Menolong masa depan dengan hati
Menjadi agen Asuransi di Indonesia beberapa tahun lalu masih dijadikan profesi kelas dua, dan dianggap sebagai pekerjaan yang dianggap hanya sebagai sampingan, atau sekedar mencari pengalaman. Mungkin profesi ini mulai banyak dicari saat pandemi, akibat meningkatkan kesadaran masyarakat akan pentingan perlindungan, dan jaminan kesehatan. Selain itu, secara internal profesi agen asuransi telah banyak membenahi diri dengan adanya berbagai pelatihan dari AAJI (Asosiasi Asuransi Jiwa Indonesia), sehingga para tenaga pemasaran Asuransi dibekali dengan berbagai pengetahuan yang cukup dalam menjelasakan produk Asurasi dan secara tidak langsung memberikan pemahaman tentang pentingnya asuransi kepada masyarakat.
Penulis sendiri pernah bekerja sebagai agen asuransi, awalnya karena belum mendapat pekerjaan setelah lulus kuliah, dan berpikir untuk mencari pengalaman. Profesi ini saya jalani dengan sedikit menantang diri, dengan alasan seandainya bisa menjual kepercayaan lewat sebuah buku polis, maka dikemudian hari akan lebih mudah menjual produk barang.
Dipikiran saya kala itu adalah ketika saya bisa menjual produk jasa, tentu saya akan lebih mudah menjual produk berupa barang. Namun ternyata tidaklah demikian, pemasaran produk barang juga memiliki keunikannya tersendiri. Tidak bisa menjadi patokan ketika kita sukses menjula jasa asurasnsi, kita akan lebih mudahmenjual produk barang.
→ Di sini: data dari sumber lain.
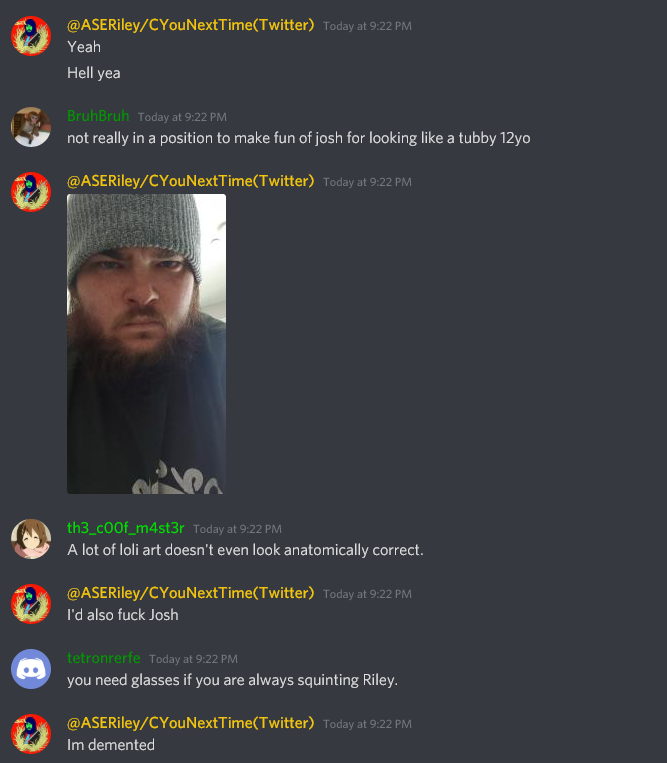
Task: Open tetronrerfe's default Discord logo avatar
Action: pos(31,669)
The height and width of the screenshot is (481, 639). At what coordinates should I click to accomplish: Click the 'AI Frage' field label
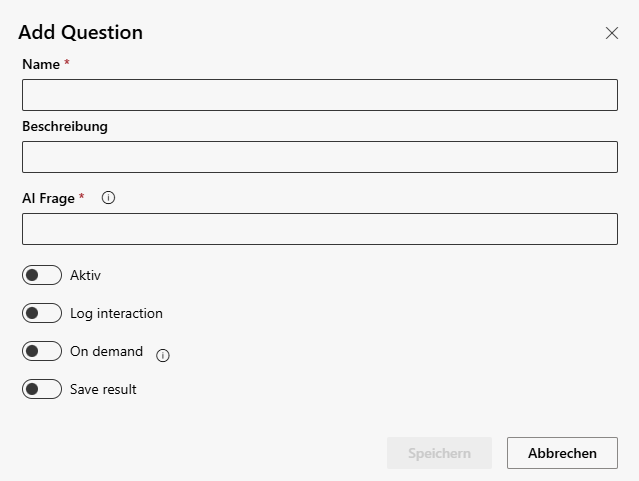pos(48,198)
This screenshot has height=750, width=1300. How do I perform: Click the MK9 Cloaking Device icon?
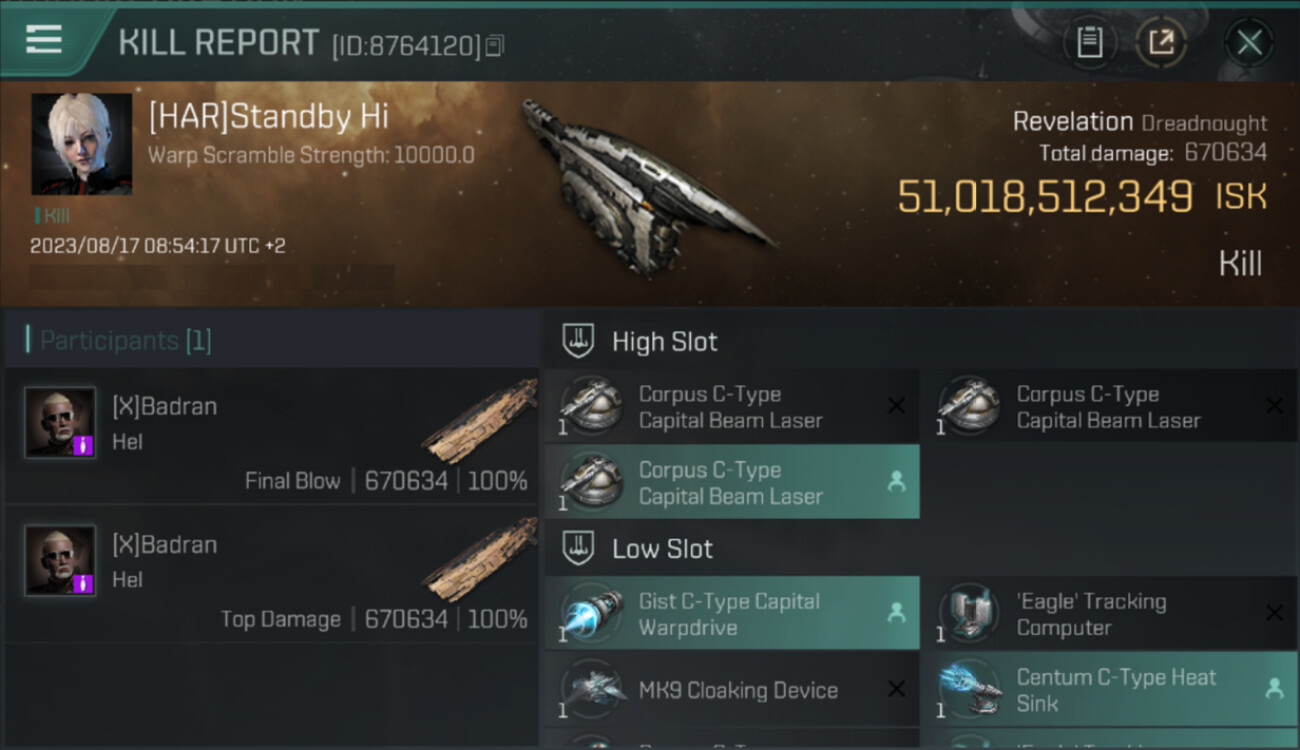point(592,690)
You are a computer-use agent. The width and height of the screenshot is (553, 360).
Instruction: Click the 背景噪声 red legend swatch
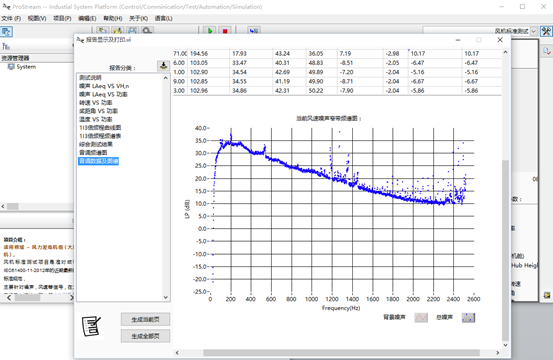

Kembali ke produk asuransi yang lebih menitik beratkan pada faktor kepercayaan dalam proses pemasarannya. Memberikan penjelasan dan pencerahan tentang pengalihan resiko. Sebagai makhluk yang memiliki perasaan, ketika seorang agen asuransi menjelaskan produknya dengan hati yang tulus, maka akan memberikan penjelasanya tersampaikan dengan baik, selain dilengkapi juga dengan kemampuan teknis presentasi yang baik. Berbeda jika seorang agen menjalakan profesinya hanya demi keuntungan semata, tentu akan terasa oleh calon nasabah, sehingga aktivitas dan respon yang dilakukan  akan berbeda dengan agen yang menjalaninya dengan niat dasar menolong dan melayani sesama.Â
Untuk  menentukan besarnya uang pertangungan (UP) selain berdasarkanhitungan teknis, posisikan diri kita juga sebagai tertanggung. Miliki empati sehingga kita bisa lebih memberikan produk dan proteksi yang tepat. Serta kita juga perlu belajar menaksi/memproyeksikan masa depan sebuah keluarga.
Berdasarkan pengalaman selama menjadi agen asuransi di dua perusahan asuransi jiwa ternama di Indonesia. Penulis berlajar untuk memberikan pelayanan dan penjelasan dengan melibatkan hati nurani dalam menjalankan profesi ini. Dalam memasarkan produk asuransi, seorang agen bukan hanya menjual produk yang persahaan asuransi punya, melainkan perlu melihat dan menganalisis kebutuhan dari calon nasabah, sehingga nasabah mengerti dengan pasti apa yang mereka butuhkan untuk pengalihan resiko yang mungkin akan terjadi dikemudian hari. Meskipun tidak ada seorangpun yang mengharapkan musibah terjadi, namun satu hal yang pasti adalah kematian.
Hal ini nyata sekali manfaatnya terutama bagi keluarga yang ditinggalkan oleh kepala keluarga atau orang yang menjadi tulang punggung keluarga. Nyawa memang tidak kembali, dan tak tergantikan, tapi kelangsungan hidup anggota keluarga yang ditinggalkan perlu mendapat jaminan. Jaminan finansial bisa didapat salah satunya dari klaim uang pertenggungan yang sesuai dengan kebutuhan
Terkadang untuk membuat calon nasabah mengerti dan merasa perlu, para tenaga pemasar asuransi terkesan memaksa. Maka dari itu perlu ketulusan hati dan empati dari para tenaga pemasar untuk menjelaskan dengan baik, hingga calon nasabah mengerti akan pentingnya asuransi. Â
Hasil dari aktivitas menolong dan melayani dengan hati, dapat memberikan kentungan finasial yang menjanjikan. Maka jika dijalankan dengan hati dan profesional, profesi sebagai agen asuransi memberikan prospek yang luar biasa menjanjikan.